◆ **Texto para revisão**:
╭──

As cabras que sobem em árvores no Marrocos

As cabras que sobem em árvores no Marrocos
Foto: Divulgação

Thursday, 14 July 2022

É instinto ou espetáculo? Seca, desespero e turismo se combinam para criar um quadro surpreendente.

É uma manhã de sexta-feira desafiadora para Jaouad Benaddi. Ele está tentando fazer com que suas cabras subam em uma árvore de argan e se acomodem em seus galhos retorcidos e espinhosos. Nenhuma das 12 estão cooperando.

Ansioso para ajudar, o filho de 13 anos, Khalid, pega um saco de grãos e vai até a árvore. Uma cabra bale começa a segui-lo. Khalid sobe mais alto nos galhos amplamente espaçados segurando um saco de grãos para incentivar o animal a se juntar a ele. Ele faz uma pausa longa o suficiente para a cabra alcançá-lo e comer por um momento. Então, Khalid a agarra pelo pescoço. A cabra resiste e salta da árvore.

Menino e cabra repetem o processo três vezes, até que Khalid a coloca em uma pequena plataforma de madeira, onde ela reajusta o pé e para de se mover. É preciso perseverança para fazer o resto das cabras obedecer. Algumas devem ser manobradas como carga em suas plataformas. Eventualmente, uma dúzia de cabras ficam estranhamente imóveis, exibidas como ornamentos vivos no dossel do argan.

As cabras arborícolas do Marrocos ganharam as manchetes nos últimos anos. Muitas vezes descrito como um fenômeno natural exclusivo da nação do norte da África, a escalada dos animais é instintiva até certo ponto: as cabras são atraídas pela fruta de argan e, ágeis como são, escalam para alcançar as guloseimas polpudas.

Mauro Belloni, um estudante visitante da Itália que parou na árvore de Benaddi, parece ao mesmo tempo atordoado e perplexo ao observar a cena. “É incrível. Eu pensei que as cabras eram falsas quando vi fotos delas. Mas elas são reais, na verdade estão posando", admirou-se.

Marrocos está passando por sua pior seca em décadas, tornando cada vez mais difícil para os agricultores cultivarem nesta região ocidental de Marakesh-Safi. A partir do início dos anos 2000, alguns começaram a colocar cabras em árvores para ganhar gorjetas de turistas. A fonte de renda diminuiu após a pandemia de coronavírus no início de 2020. Mas depois que o bloqueio do país terminou, no início deste ano, o negócio de exibição de cabras foi retomado — e com isso, críticas de defensores do bem-estar animal, como Liz Cabrera Holtz, gerente de campanha de vida selvagem da World Animal Protection, uma organização global sem fins lucrativos sediada no Reino Unido.

╰──

◆ **Como fazer**:
Reescreva o texto sobre as cabras que sobem em árvores no Marrocos, tudo desde "Ansioso para ajudar, o" até "dossel do argan.", trocando "saco" por "balde".

◆ **Trechos das linhas**:
╭──

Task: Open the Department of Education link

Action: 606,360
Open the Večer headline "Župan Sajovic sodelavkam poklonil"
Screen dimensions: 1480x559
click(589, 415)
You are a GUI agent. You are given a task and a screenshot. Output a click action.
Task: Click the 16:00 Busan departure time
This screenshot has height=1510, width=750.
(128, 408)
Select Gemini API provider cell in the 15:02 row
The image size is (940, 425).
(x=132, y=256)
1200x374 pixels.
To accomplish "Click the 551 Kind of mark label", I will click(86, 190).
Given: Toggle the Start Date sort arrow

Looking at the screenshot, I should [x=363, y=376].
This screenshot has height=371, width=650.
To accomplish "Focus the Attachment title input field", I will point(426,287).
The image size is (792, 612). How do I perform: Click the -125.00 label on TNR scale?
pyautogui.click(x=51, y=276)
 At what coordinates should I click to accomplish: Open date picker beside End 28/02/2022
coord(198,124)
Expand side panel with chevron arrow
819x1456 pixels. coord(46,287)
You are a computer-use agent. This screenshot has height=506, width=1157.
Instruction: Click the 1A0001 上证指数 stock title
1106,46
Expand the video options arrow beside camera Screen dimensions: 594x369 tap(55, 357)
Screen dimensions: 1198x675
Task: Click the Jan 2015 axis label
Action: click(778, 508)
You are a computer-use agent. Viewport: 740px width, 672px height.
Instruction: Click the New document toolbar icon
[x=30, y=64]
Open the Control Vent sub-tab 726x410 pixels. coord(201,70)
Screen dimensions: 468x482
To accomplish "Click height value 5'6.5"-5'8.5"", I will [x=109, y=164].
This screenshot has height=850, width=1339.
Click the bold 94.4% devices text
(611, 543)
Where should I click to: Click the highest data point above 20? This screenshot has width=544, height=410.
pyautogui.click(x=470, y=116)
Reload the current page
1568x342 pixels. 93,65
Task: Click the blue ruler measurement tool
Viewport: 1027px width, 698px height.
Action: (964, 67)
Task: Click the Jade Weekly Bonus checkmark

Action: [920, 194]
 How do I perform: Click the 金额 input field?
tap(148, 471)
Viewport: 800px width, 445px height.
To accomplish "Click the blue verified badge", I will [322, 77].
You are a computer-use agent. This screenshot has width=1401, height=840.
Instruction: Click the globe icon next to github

╰──

◆ **Resultado do exercício**:
Ansioso para ajudar, o filho de 13 anos, Khalid, pega um balde de grãos e vai até a árvore. Uma cabra bale começa a segui-lo. Khalid sobe mais alto nos galhos amplamente espaçados segurando um balde de grãos para incentivar o animal a se juntar a ele. Ele faz uma pausa longa o suficiente para a cabra alcançá-lo e comer por um momento. Então, Khalid a agarra pelo pescoço. A cabra resiste e salta da árvore.

Menino e cabra repetem o processo três vezes, até que Khalid a coloca em uma pequena plataforma de madeira, onde ela reajusta o pé e para de se mover. É preciso perseverança para fazer o resto das cabras obedecer. Algumas devem ser manobradas como carga em suas plataformas. Eventualmente, uma dúzia de cabras ficam estranhamente imóveis, exibidas como ornamentos vivos no dossel do argan.